At times, though, it’s all fight, no flavor. Like watching someone try to eat soup with a machine gun. You’ll admire the energy but wonder if anyone slept during production.
Soundtrack & Mood
The soundtrack swings from beach-party pop to industrial chaos. It shouldn’t work, but it does. Every track sounds like the playlist of a man who’s done with society but still enjoys a margarita.
The mood? Controlled anarchy. You grin, you wince, and by the end you want to punch something… lovingly.
Morality & Madness
Morality here is a dead language. Hutch kills, we cheer, and no one pretends it’s complicated. It’s violence as therapy — cheaper than counseling, louder than yoga.
If you leave the cinema questioning ethics, congratulations: you missed the point.
Rewatchability / Bingeworthiness
Will you rewatch it? Probably once, while drunk, shouting “YES DAD!” at the TV.

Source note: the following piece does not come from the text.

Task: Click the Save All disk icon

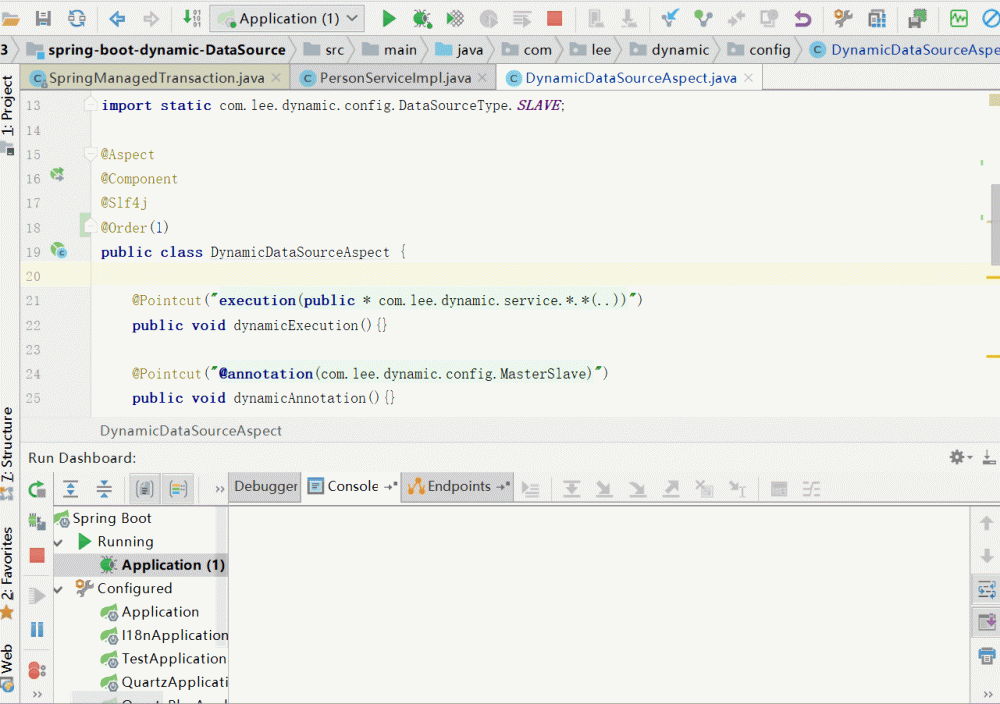Action: [43, 18]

It’s not The Godfather. It’s the cinematic equivalent of eating a kebab at 2 a.m. — messy, satisfying, and regrettable only to people with taste.
FAQ
Q: Is Nobody 2 worth watching in 2025? Only if your therapist told you to explore your anger in a “safe, cinematic environment.”
Q: Better than the first one? No — but it’s louder, dumber, and somehow that’s the charm.
Q: Can Bob Odenkirk still fight? Yes. And he still looks like he apologizes after every punch.
Q: Is it deep? As deep as a puddle in a car park — but ten times more fun.
Q: Should cops watch this? Only if they enjoy crying into their paperwork.